__DATA TO USE__.
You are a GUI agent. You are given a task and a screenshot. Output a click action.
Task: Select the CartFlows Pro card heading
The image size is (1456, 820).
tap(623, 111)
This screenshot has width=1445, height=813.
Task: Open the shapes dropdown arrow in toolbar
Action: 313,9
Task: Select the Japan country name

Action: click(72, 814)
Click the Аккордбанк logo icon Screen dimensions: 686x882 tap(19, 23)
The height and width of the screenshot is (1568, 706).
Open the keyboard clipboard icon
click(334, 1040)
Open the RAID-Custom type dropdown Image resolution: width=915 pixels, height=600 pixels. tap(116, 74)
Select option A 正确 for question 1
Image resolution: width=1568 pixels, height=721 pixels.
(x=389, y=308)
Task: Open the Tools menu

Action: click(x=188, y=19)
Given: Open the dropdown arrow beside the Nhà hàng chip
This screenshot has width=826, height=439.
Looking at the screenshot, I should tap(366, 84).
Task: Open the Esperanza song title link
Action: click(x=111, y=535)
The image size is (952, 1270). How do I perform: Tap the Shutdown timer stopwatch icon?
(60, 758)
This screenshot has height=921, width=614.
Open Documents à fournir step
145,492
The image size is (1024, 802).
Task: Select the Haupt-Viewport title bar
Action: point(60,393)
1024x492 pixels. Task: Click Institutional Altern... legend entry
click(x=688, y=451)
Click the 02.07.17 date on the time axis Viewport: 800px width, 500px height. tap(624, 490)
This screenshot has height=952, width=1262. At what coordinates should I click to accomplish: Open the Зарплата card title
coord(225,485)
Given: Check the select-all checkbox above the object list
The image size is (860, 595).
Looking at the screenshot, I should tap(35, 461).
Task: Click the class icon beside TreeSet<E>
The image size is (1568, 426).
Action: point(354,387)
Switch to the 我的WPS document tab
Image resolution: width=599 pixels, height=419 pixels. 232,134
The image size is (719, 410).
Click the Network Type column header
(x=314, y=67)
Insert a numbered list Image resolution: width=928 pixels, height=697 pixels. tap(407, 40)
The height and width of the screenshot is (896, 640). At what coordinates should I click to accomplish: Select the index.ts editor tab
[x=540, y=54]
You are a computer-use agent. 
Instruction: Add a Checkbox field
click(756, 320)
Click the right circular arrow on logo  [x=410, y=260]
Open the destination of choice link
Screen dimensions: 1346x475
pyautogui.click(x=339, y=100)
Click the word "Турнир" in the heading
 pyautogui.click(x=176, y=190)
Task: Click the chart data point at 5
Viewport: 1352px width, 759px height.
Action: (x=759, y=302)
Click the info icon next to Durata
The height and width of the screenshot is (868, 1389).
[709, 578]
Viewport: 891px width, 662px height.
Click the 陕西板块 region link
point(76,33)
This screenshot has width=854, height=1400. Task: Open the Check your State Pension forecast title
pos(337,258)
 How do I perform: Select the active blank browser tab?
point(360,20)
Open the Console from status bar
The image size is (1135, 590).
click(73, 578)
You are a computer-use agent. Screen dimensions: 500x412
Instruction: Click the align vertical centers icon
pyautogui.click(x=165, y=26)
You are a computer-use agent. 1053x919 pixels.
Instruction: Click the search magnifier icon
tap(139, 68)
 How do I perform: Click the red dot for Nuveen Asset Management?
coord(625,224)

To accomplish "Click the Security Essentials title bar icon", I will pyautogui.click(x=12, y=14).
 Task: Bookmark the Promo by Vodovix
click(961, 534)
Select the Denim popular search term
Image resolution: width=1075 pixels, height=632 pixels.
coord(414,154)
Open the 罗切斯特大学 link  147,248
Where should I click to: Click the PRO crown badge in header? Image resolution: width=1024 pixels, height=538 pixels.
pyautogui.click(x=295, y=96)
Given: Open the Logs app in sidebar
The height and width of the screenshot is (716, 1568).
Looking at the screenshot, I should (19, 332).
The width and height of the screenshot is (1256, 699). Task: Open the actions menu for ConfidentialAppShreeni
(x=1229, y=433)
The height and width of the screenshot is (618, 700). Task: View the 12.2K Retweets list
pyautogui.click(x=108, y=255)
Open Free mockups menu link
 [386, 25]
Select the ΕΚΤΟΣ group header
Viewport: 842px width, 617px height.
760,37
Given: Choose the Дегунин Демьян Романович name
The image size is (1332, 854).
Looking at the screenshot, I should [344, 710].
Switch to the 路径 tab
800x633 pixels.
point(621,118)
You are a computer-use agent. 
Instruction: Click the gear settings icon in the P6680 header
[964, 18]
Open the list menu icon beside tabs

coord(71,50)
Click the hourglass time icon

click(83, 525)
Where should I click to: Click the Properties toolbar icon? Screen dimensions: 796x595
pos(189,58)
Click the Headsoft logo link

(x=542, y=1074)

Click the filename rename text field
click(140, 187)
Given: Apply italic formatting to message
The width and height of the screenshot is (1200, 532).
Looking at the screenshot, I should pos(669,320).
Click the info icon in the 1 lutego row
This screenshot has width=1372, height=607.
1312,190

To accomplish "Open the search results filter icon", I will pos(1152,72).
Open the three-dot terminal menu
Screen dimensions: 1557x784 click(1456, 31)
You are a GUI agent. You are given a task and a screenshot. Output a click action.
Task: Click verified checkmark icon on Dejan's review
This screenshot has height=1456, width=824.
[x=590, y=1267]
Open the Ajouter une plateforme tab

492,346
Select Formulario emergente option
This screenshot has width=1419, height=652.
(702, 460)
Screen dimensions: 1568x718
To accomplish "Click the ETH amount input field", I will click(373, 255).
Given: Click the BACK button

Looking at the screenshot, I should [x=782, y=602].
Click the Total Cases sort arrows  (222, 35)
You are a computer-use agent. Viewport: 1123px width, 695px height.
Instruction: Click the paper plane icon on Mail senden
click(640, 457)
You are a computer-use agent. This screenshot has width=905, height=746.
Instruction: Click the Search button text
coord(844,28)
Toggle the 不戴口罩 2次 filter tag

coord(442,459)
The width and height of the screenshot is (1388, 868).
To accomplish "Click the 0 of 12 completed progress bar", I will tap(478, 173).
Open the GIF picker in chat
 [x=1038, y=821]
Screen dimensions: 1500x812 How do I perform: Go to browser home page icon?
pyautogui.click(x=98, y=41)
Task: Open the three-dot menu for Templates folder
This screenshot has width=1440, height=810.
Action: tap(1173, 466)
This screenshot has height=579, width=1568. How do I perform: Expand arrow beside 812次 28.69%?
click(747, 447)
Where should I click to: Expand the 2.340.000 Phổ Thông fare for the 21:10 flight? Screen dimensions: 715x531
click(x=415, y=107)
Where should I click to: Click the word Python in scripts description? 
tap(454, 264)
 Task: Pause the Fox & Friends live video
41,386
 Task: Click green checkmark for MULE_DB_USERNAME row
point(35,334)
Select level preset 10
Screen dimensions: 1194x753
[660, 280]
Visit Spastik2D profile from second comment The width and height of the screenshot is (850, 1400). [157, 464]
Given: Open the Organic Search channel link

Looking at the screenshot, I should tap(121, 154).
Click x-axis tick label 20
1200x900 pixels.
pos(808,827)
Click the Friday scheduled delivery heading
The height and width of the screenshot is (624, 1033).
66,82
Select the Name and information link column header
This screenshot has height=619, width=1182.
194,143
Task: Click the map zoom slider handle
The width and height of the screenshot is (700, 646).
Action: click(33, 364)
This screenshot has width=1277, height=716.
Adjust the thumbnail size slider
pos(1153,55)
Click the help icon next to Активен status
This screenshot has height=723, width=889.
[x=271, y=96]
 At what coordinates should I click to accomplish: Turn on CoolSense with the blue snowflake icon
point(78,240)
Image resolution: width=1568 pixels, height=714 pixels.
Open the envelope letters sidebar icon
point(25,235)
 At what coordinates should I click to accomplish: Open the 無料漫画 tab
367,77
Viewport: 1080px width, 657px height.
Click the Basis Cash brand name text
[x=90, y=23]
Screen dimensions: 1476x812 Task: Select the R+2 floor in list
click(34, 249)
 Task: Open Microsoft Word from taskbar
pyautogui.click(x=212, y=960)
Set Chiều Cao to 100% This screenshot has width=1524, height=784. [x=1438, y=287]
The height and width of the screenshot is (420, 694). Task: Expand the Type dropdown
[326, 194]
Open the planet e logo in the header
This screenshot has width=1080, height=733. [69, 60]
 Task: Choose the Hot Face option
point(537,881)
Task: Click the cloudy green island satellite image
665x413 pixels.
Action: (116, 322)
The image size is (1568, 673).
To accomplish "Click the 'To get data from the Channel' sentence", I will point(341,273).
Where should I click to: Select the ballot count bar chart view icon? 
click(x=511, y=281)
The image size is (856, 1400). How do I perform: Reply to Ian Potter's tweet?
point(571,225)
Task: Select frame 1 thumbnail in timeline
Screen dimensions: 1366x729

__EXERCISE REQUIREMENTS__.
Wherever the word "next" appears in the data, return the whole line.

__TASK SOLUTION__.
Click the info icon next to Durata
Click the help icon next to Активен status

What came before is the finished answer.